2. As much as Carroll talks about competition, the starting QB job is Matt Flynn's to lose. Tarvaris Jackson won the respect of the players and coaches last season by playing hurt and helping them to a 7-9 mark, but the organization wouldn't have signed Flynn if it felt Jackson was the long-term answer. Now the Seahawks are holding their collective breath that the acquisition turns out as well as the last time they handed the offense to a former Green Bay quarterback. All Matt Hasselbeck did was set a franchise record for wins and lead Seattle to its only Super Bowl appearance. The feeling within the organization is that the team is primed for success after 7-9 finishes in each of Carroll's first two seasons. The defense is stout, the running game is strong and the special teams are solid. All that's missing is consistent production at the QB position. Flynn has shown he can do it in flashes (see his 731 yards passing in two career starts). Now we'll find out if he can do it for a season.
3. There's a lot of buzz surrounding running back Robert Turbin, a fourth-round pick from Utah State who is the front-runner to back up Marshawn Lynch. Unlike a year ago when the Nos. 2 and 3 backs were smaller and more change-of-pace types, Turbin has the size (5-foot-10, 222 pounds) and power to carry the load should Lynch go down or need a long breather. Turbin, who ran for more than 1,500 yards in his final season at Utah State, has the girth to run between the tackles and keep the chains moving, which is critical in this offense.
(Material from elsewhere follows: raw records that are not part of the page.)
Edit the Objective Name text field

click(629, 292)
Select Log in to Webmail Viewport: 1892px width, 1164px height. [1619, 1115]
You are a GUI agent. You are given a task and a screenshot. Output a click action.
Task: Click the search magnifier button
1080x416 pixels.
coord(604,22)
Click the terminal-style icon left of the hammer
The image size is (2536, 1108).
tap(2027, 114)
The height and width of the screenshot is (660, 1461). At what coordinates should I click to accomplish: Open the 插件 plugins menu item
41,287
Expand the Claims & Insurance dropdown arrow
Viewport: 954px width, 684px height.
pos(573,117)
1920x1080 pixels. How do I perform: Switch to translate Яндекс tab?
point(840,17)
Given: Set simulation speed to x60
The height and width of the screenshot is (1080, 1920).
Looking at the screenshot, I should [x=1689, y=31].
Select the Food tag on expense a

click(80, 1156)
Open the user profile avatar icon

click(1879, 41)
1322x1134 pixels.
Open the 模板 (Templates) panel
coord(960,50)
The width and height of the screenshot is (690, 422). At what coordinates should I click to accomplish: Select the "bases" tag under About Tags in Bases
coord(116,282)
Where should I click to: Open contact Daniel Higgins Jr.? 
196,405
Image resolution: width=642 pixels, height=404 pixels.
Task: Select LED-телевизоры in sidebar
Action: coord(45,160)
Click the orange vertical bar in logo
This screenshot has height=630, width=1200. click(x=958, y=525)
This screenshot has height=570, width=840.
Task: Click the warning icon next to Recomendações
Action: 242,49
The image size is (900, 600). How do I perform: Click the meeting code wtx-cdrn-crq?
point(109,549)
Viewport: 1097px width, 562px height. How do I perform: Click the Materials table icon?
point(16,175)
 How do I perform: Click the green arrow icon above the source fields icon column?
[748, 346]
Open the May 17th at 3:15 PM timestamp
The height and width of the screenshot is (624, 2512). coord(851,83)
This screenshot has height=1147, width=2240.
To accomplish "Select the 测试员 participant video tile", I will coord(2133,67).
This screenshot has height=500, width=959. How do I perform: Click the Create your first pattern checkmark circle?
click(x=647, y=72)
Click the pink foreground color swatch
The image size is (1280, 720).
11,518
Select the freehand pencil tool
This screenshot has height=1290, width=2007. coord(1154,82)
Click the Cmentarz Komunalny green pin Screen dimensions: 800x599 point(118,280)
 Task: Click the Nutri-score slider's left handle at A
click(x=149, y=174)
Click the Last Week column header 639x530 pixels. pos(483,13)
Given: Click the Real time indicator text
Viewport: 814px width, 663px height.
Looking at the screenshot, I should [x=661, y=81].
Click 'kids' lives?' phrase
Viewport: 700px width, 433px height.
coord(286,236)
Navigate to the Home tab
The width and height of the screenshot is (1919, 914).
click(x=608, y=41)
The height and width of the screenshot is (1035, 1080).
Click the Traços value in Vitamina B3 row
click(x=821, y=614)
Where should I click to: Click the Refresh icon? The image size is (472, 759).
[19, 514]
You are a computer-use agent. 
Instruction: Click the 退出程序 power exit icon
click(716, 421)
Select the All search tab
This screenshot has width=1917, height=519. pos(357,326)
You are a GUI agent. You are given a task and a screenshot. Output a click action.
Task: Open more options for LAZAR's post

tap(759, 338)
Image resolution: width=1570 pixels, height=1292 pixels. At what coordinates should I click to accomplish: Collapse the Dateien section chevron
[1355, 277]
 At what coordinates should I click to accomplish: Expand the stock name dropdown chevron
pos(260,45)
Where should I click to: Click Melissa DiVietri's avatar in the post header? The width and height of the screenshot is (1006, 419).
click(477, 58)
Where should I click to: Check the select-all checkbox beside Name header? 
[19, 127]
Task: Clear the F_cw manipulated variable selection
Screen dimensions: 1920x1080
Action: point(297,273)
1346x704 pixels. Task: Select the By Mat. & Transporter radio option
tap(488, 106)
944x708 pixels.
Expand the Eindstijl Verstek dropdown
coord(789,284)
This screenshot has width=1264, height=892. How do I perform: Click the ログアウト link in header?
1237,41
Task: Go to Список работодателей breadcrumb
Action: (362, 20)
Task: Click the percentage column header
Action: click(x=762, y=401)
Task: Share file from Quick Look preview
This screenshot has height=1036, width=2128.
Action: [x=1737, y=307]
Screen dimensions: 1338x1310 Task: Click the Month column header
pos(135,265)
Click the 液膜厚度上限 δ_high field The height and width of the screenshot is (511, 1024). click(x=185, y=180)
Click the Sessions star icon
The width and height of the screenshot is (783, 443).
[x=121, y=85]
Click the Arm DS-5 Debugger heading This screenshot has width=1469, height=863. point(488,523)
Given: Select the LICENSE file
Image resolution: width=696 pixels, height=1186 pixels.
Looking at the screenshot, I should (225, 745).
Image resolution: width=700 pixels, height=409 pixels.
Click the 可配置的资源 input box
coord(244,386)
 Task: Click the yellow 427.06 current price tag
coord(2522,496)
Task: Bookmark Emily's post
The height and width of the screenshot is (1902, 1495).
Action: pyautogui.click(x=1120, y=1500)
The wideout corps. The unit was less than impressive on my visit. It says something when Terrell Owens, in only his second day with the team, made more plays than anyone. Braylon Edwards, another former star looking to jump-start his career, made a couple of nice plays but also dropped a ball or two. Sidney Rice, the projected No. 1 who is coming off a second shoulder surgery, was practicing for the first time since November and admitted he needed to shake off some rust; and Golden Tate, whom the coaches expect to have a breakout year, was not a focal point during the 7-on-7 and team periods. We know the Seahawks are going to run the ball, so the wideouts should see plenty of one-on-one coverage. They need to win those matchups.
See the aforementioned wideouts. Carroll says he definitely could see Owens and Edwards making the team. Seems a stretch to me. One, perhaps. But both? I don't see it, if only because neither plays special teams. My guess is that Edwards is the front-runner for a spot. He's younger, seemingly better at beating press coverage, and at this point in his career is a more dangerous downfield threat.
The Seahawks open with a divisional game at Arizona. If they prevail in that one, it could give them momentum going into home games against the Cowboys and Packers. Two stretches to watch: Weeks 4-8, when they'll play on the road four times in five weeks -- with the lone home game against the Patriots -- and Weeks 14-17, when they'll host divisional foes Arizona, San Francisco and St. Louis.